What's astounding is not the level of success the company has achieved, but the timeline in which it has done it. IBM history dates back to 1911, Microsoft and Apple to the mid-1970s. Google doesn't have to look back nearly so far. All things Google began in 1995. That's when Sergey Brin, a 21-year-old student at Stanford University, took University of Michigan graduate Larry Page, just a year older, on a tour of the campus. Legend has it that the two disliked each other and bickered the entire tour. But it must not have been a complete disaster because Page enrolled in Stanford and began working to fulfill the requirements of his Ph.D. program in computer sciences.

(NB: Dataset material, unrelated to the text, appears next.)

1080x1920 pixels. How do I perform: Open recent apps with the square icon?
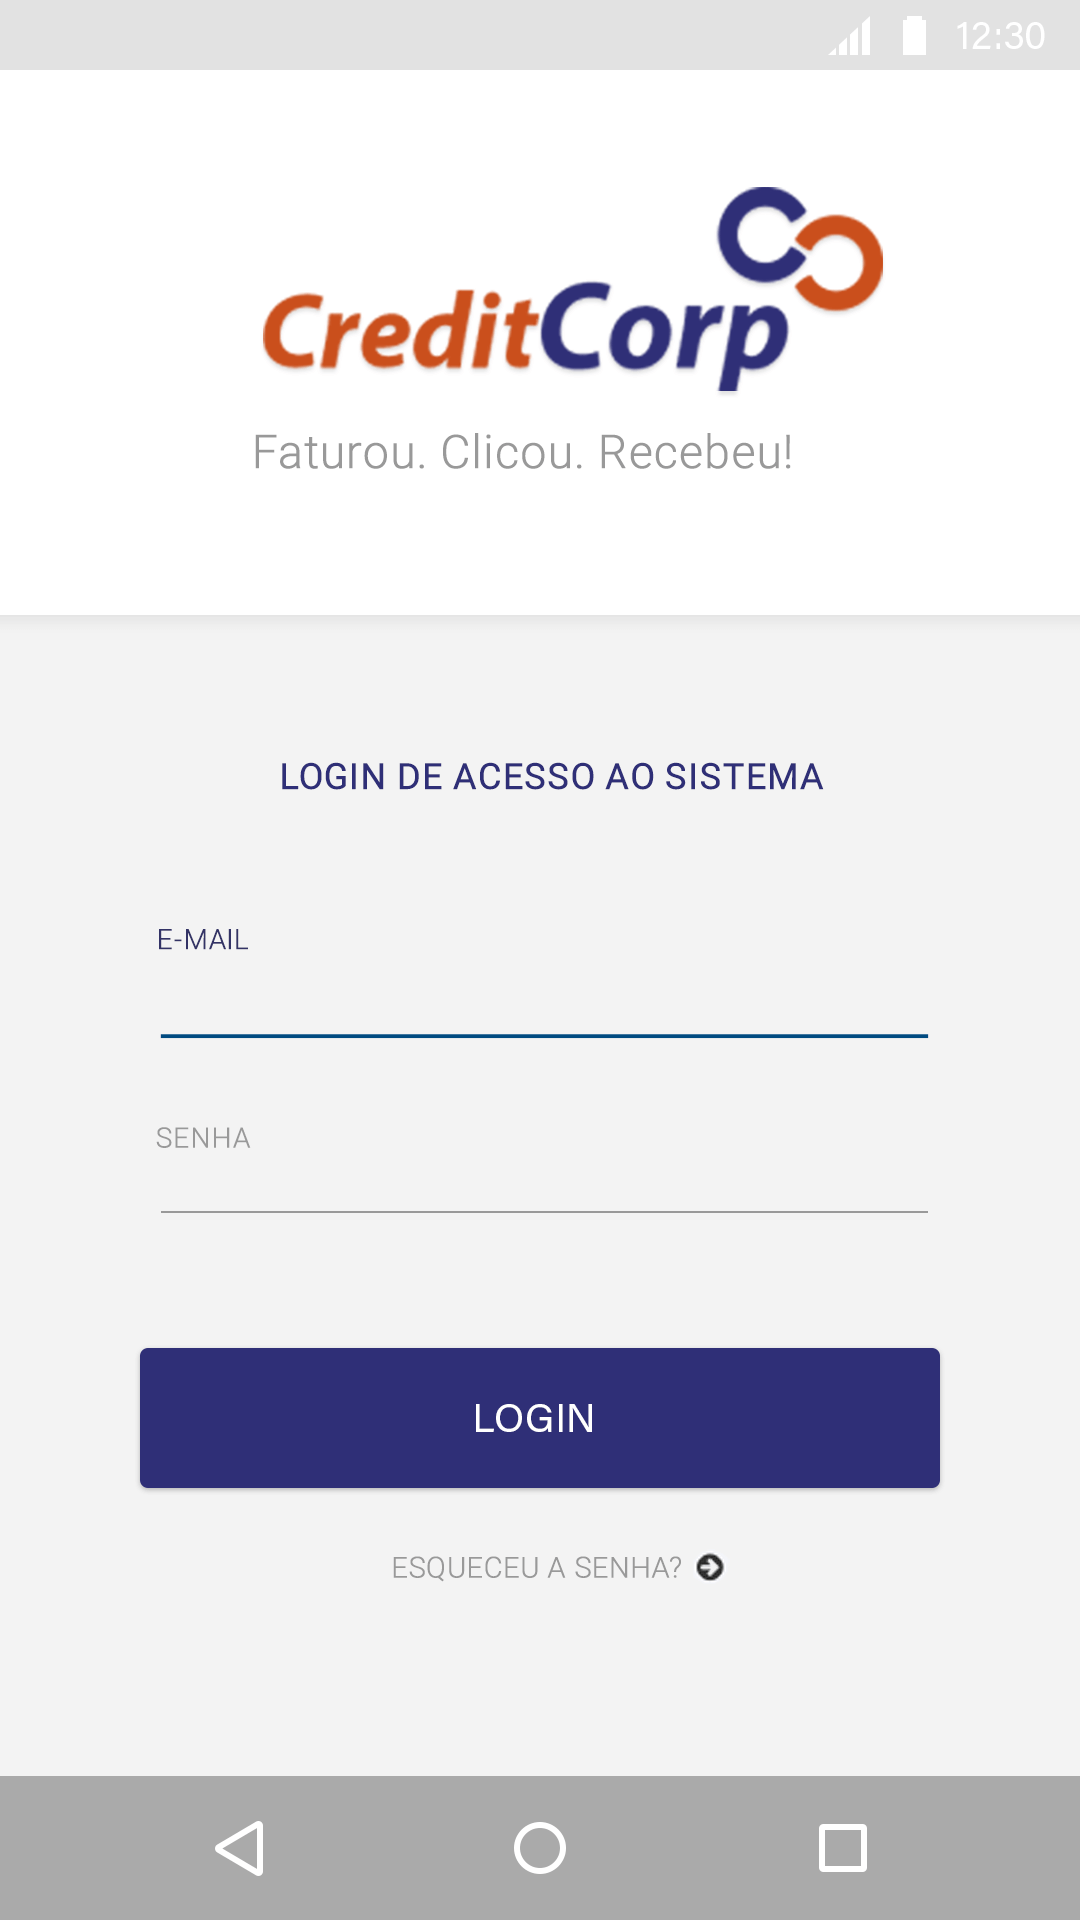(842, 1847)
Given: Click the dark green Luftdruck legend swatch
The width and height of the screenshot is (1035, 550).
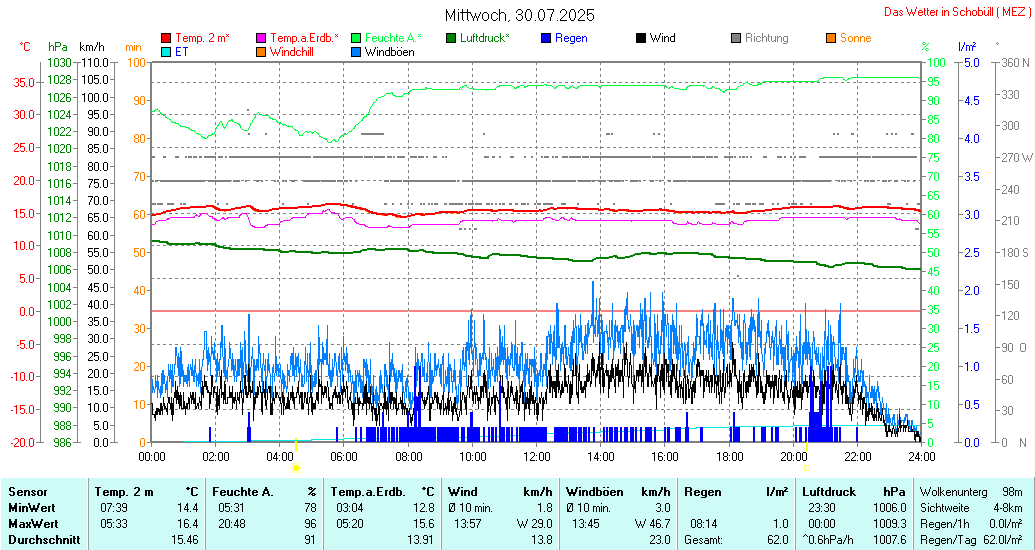Looking at the screenshot, I should 451,38.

Page considered several topics for his doctoral thesis but finally settled on the World Wide Web, which, although growing in the mid-1990s, was still little more than a curiosity. Page decided to focus his attention on the link structure of the Web. Was it possible, he wondered, to use links between Web pages to rank their relative importance? And, if this was indeed possible, could he develop an algorithm -- a set of mathematical rules -- to count and qualify every back link on the Web?
By 1996, Page was knee-deep in the project, but the complexity of the math proved challenging. He reached out to Brin, the outspoken grad student who first introduced Page to the Stanford campus. Brin began working with Page to further refine and develop the math, so that links pointing to a site could be ranked according to importance. They named the resulting algorithm PageRank and then inserted it into BackRub, a search engine that started crawling the Web, beginning with Stanford's home page and working outward from there, across the 10 million online pages that existed at the time.